La mantención preventiva evita fallas imprevistas, prolonga la vida útil del parque de equipos y ordena la gestión técnica del aire acondicionado corporativo.
La climatización corporativa no es un accesorio: es parte del sistema productivo de oficinas, retail, salas técnicas y operaciones industriales. Un equipo detenido por una falla imprevista puede interrumpir la operación, afectar la productividad del personal o comprometer la conservación de equipos sensibles.
Qué evita un plan de mantención preventiva
Un plan formal contempla revisiones periódicas de cada equipo, limpieza de filtros y serpentines, verificación del refrigerante y control de componentes críticos.

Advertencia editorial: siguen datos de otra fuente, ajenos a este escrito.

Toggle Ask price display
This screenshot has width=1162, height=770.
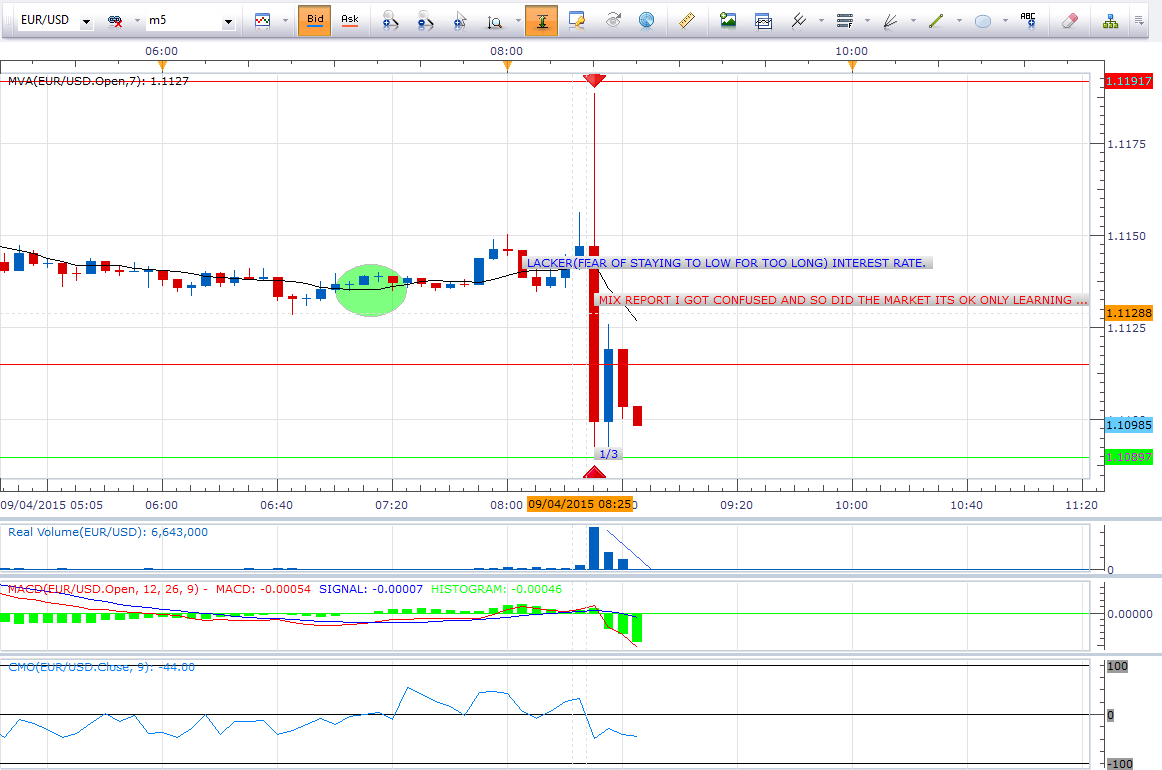(x=349, y=19)
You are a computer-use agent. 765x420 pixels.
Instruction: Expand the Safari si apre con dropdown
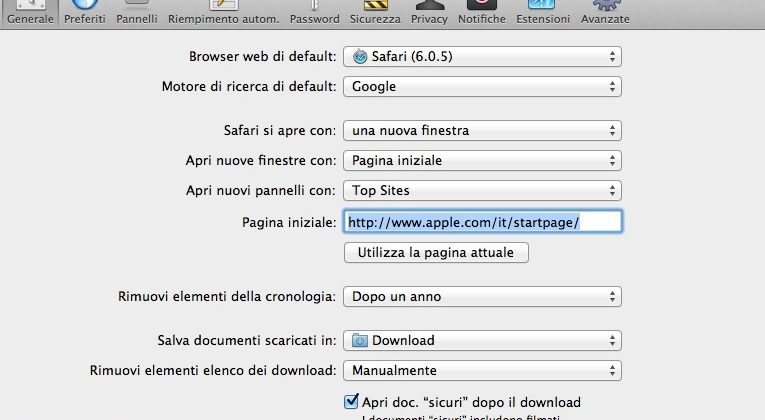point(482,130)
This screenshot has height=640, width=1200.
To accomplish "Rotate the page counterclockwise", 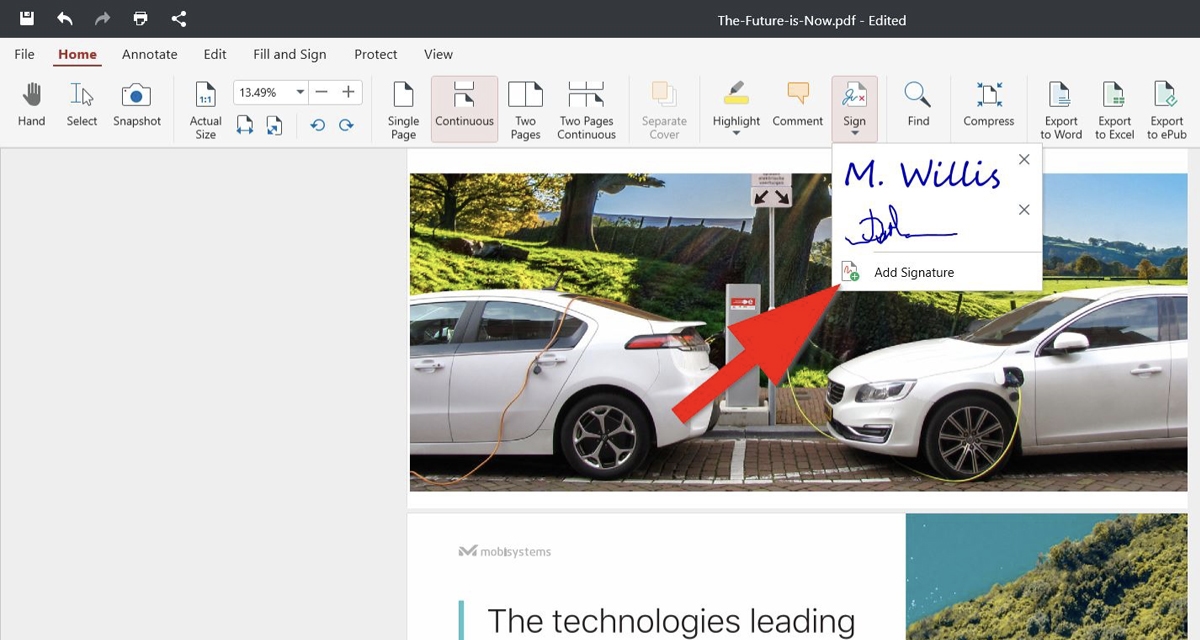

Esta rutina detecta desgaste temprano, evita fallas no planificadas y documenta el estado técnico real del parque de equipos.
Qué gana la empresa cliente
- Menor riesgo de detención operativa por falla imprevista.
- Vida útil prolongada de los equipos y menor consumo energético.
- Informes técnicos por intervención, útiles para decisiones internas y auditorías.
- Frecuencia planificada según la criticidad operativa de cada espacio.
La frecuencia definitiva (mensual, bimestral o trimestral) se define tras una reunión técnico-comercial y un diagnóstico inicial en terreno, considerando el uso real de los equipos y las necesidades específicas de su empresa.